ENRICO BRIZZI: Razorama C’è stato un tempo, non molto lontano per la verità, in cui noi, tardo-adolescenti ormai venticinquenni, avevamo eletto un certo Errique da Bologna a nostro fratello maggiore ideale. Un fratello con la penna che gli cantava in mano.

Lontani dai Siddartha, dai Gabriel Garçia Marquez e dai Quaderni Rossi dei nostri genitori, avevamo scelto Saragozza Avenue come teatro delle nostre fantasie. E così abbiamo sospirato per un bacio di Aidi, scalato i colli in sella ad un’Atala d’antan. Ci siamo innamorati del sapore di vaniglia del cigno Chiara ed abbiamo avuto paura dell’Assiro. Avremmo voluto far parte della ballotta insieme a Cousin Jerry e Dietrich, ma ci saremmo accontentati anche di conoscere Martina Superchi. Oppure di fare un salto alla Eskimat sul sedile posteriore del pesce martello con Gabrio ed Oscar seduti davanti. Leggevamo di sensazioni, di sguardi, atmosfere, primavere e tramonti che solo se vivevi a Bologna potevi capire. E noi li capivamo. Leggevamo e ci immergevamo catarticamente nelle imprese dei nostri eroi. E poco importava se Aidi ed Alex poi non si baciavano o se Deltoid era introvabile in tutta l’Europa centrale. La penna dell’Errique era il vero lieto fine. E noi, tardo-adolescenti ormai venticinquenni, ci innamoravamo. Ascoltavamo la "sua" musica, leggevamo i "suoi" libri. Lo inseguivamo, aspettavamo un suo cenno per seguirlo: Clash e De Carlo e Ramones e Pogues e Tognazzi e Cure e.

Poi però ti accorgi che un giorno, tardo-adolescente che eri, devi crescere. Non che cominci a comprarti i libri di Stephen King, Smith e Giorgio Bocca come hanno fatto parte dei nostri padri. Ma, dicono, devi prenderti delle responsabilità: laurearti, trovare un lavoro, una donna che voglia starti accanto nella buona e nella cattiva sorte, fare la fila per pagare le bollette e far quadrare i conti a fine mese.

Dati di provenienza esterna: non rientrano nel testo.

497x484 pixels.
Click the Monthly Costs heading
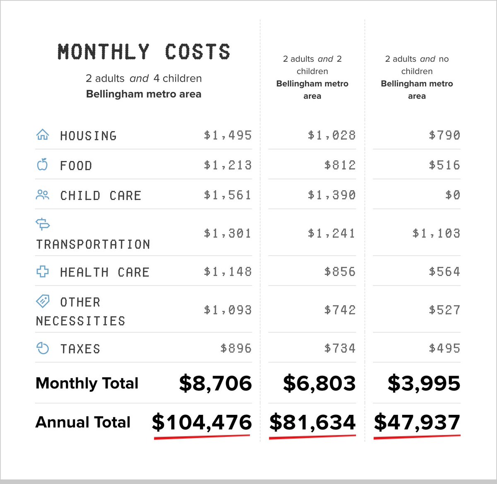(144, 52)
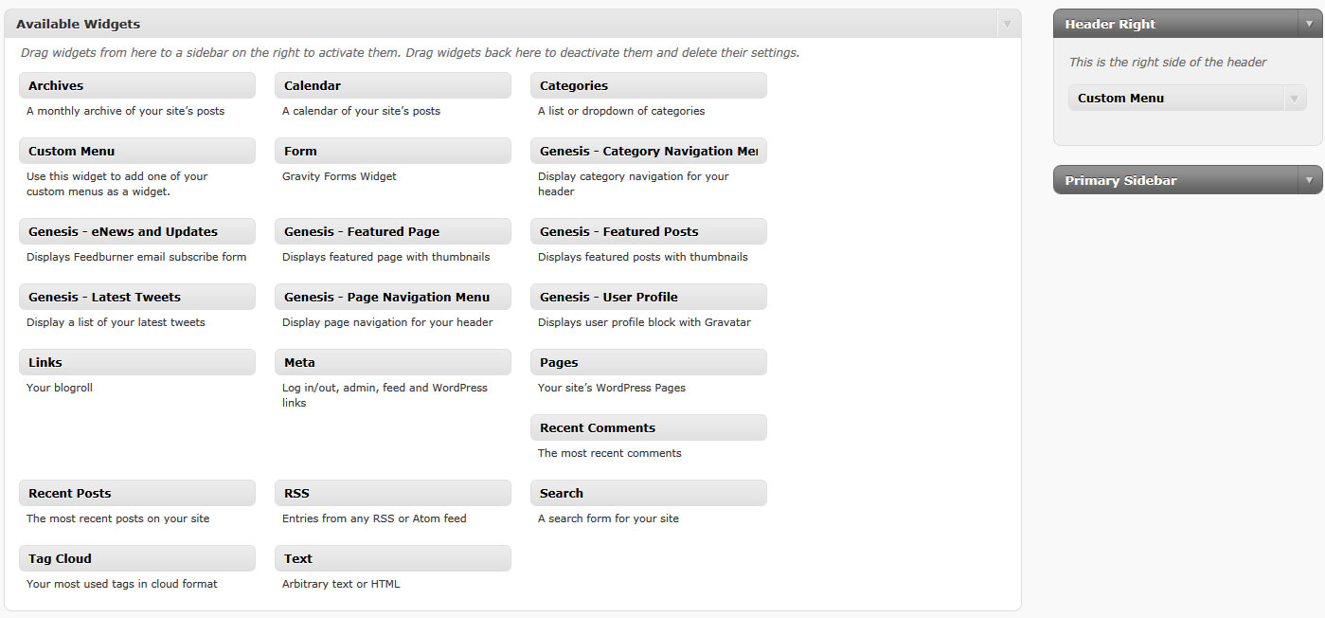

Poi per le letture puoi anche continuare con Brizzi. Ma nel frattempo ti rendi conto che è cresciuto anche lui. Niente Bologna, nessuna vespa o dueruote che siano, niente vaniglia, né entusiasmi di amori o sentimenti appena nati. Niente pesci martello, né cartine in cui avvolgere cacchette di pakistano costose. Signori, si cambia! Un ca-ta-ma-ra-no! Che salpi da Rimini, o da Riccione, dove Martino si accappottava ogni weekend?! Ma neanche per sogno! Un catamarano che veleggia tra il Kenya ed il Madagascar. Con a bordo quattro giovani "amici" della Parigi ricca e naìf. Bruno, Marcel, skipper e padrone del Saint Just, Valentin e Sheila. C’è un giornalista Claudio Clerici, inviato a Tanà, capitale dell’isola, per un reportage sugli italiani in vacanza. E c’è pure il  suo contatto indigeno, Adriano, un altro italiano, sfuggito a sua volta dal posto fisso e dalla scrivania pronti per lui in madrepatria.

Romanzo di febbre e furia. Così lo definiscono in Mondatori. Febbre e furia? Dove, quali? Le ambizioni dei quattro giovani che si risolvono, senza un motivo preciso, nella tragedia del Saint Just? Oppure nella ricerca di un qualcosa da scrivere da parte di Clerici? No, Errique, no. Stavolta non ci sei piaciuto. Perché tutte quelle descrizioni del paese? Perché tutto quel talento gettato via nella descrizione di parti anatomiche della barca o nel raccontarci una tempesta? Perché non c’è la musica, Enrico? La musica, no. Ci deve stare. Ci hai fatto leggere per anni cantando.

E ci hai fatto cantare leggendo.

E adesso? Via la colonna sonora? C’è angoscia in questo libro, non sappiamo se sia generazionale o meno. Ma a noi non è piaciuta. Manca la trama, non c’è la storia. Sì, per carità, Marcel è inviato nell’isola per sposare la figlia del candidato presidente, Valentin ha un fratello laggiù che vorrebbe raggiungere. Sheila e Bruno, che ora sta con Valentin, una volta stavano insieme, ma ora Sheila sta con Marcel, che è viscido e ricco da far schifo. Ma poi? Avremmo preferito qualcosa di diverso. Il Madagascar a bordo di un catamarano ce lo avrebbero potuto raccontare anche Patrizio Roversi e Susy Blady, o no?

Comunque, caro Errique, non preoccuparti, per noi cresciuti in Via Saragozza, pur non essendoci mai stati, non è un dramma. Ci sdraieremo sul divano, metteremo su un pezzo dei Cure, ci accenderemo una meravigliosa e riapriremo un libro. Magari proprio quello che finisce citando Vincent, poeta del Feyenoord e dell’Ajax. Forse sei diventato pane, Enrico, e noi non lo abbiamo voluto accettare. Con stima.